The 13-year-old burgeoning field scientist is fighting off the beautifully vibrant yet dangerous bug, currently raising alarms in New Jersey and New York, and she says to go directly for the head.

Milan Zhu, about to enter eighth grade at Rafael de J. Cordero elementary school in Jersey City, is among many in the tri-state to spot the troublesome bug in recent weeks. Her first encounter was close to home, just outside her apartment window in fact, after the insect managed to climb up nearly 30 floors to invade her home.

"I live in an apartment building that's just infested with them -- they're everywhere," said Zhu to NBC New York.

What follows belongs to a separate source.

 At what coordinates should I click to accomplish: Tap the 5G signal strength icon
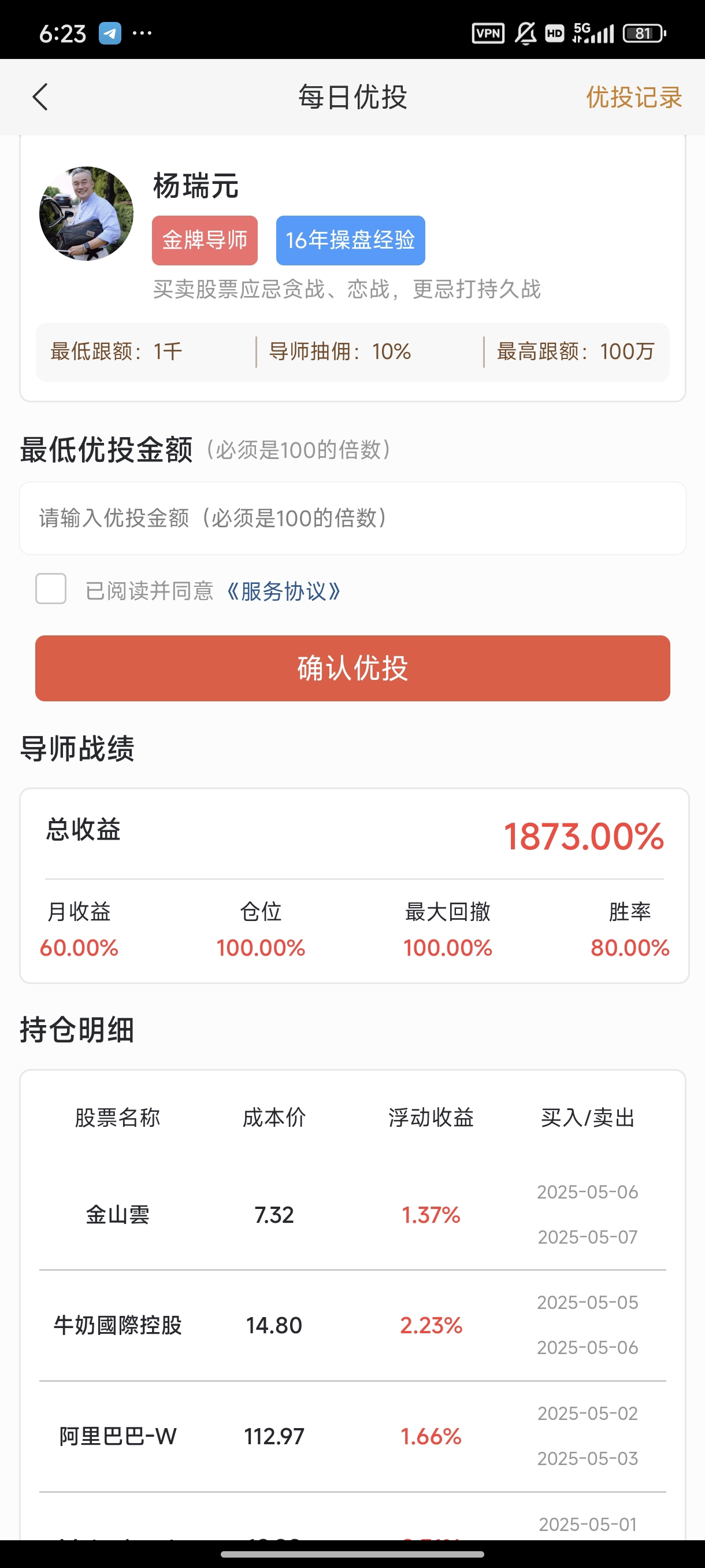[593, 33]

After repeated crushing, this teen started investigating the pests under a microscope given to her by the school's science department. Zhu noticed the top and border of the wings were covered by microscopic hair-like structures called setae.

Credit: Milan Zhu

The teen scientist later hypothesized these bristle structures are used for sensing predators by monitoring wind speed and pressure, which lets the bug know exactly when to leap out of harm's way. Zhu realized the most productive way to effectively stomp out the critter is to go head first and avoid contact with the wings and setae.

"When people step on the wings, [the Spotted Lanternfly] can track that you're there and know when to fly away. When you step on the head, they have eyes that know when to evade, but they don't know that you're actually on top of them," noted Zhu, who tested this head-on squashing technique with her family.

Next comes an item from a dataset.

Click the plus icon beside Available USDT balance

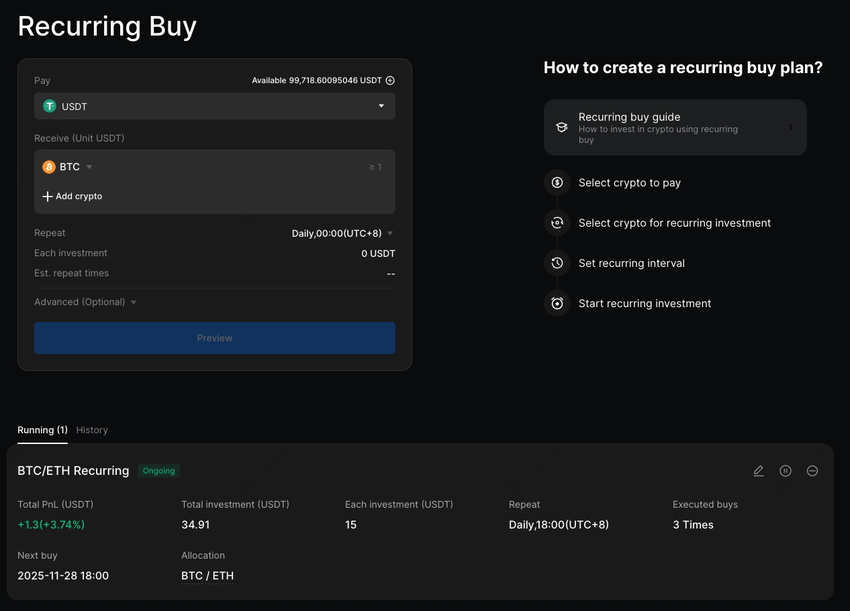click(390, 81)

Out of 50 attempted squishes from the side and back, only 20 lanternflies were killed. When attacking at the head-first approach, 42 out of the 50 hits were successful at ridding the plant hoppers.

While stepping on these bugs will only make a dent in the growing problem, Zhu hopes to spread the word on how communities can better exterminate these pesky inhabitants by saying "the head way is the best way."

The Spotted Lanternfly arrived in Pennsylvania around 2014 by possibly hitching a ride from a stone shipment coming in from China, according to the New York State Dept. of Agriculture. The bug was first seen two years ago in Staten Island, N.Y. and has been spreading further into Long Island and Rockland County.

The species feeds on over 70 plant species including grapevine, which could be devastating to the economy and agriculture. The New York wine industry brings in over $6.65 billion in economic benefits, based on the New York Wine and Grape Foundation.

Looking at the upcoming N.Y. state budget, Sen. Chuck Schumer is pushing for an extra $22 million in addition to $200 million already in the hands of the federal Department of Agriculture to contain the Spotted Lanternfly.

Besides stepping on the pests, there are additional actions to take against the pests. The Montgomery Township in Somerset County listed a few, such as spraying vinegar, vacuuming critters and setting milkweed bait.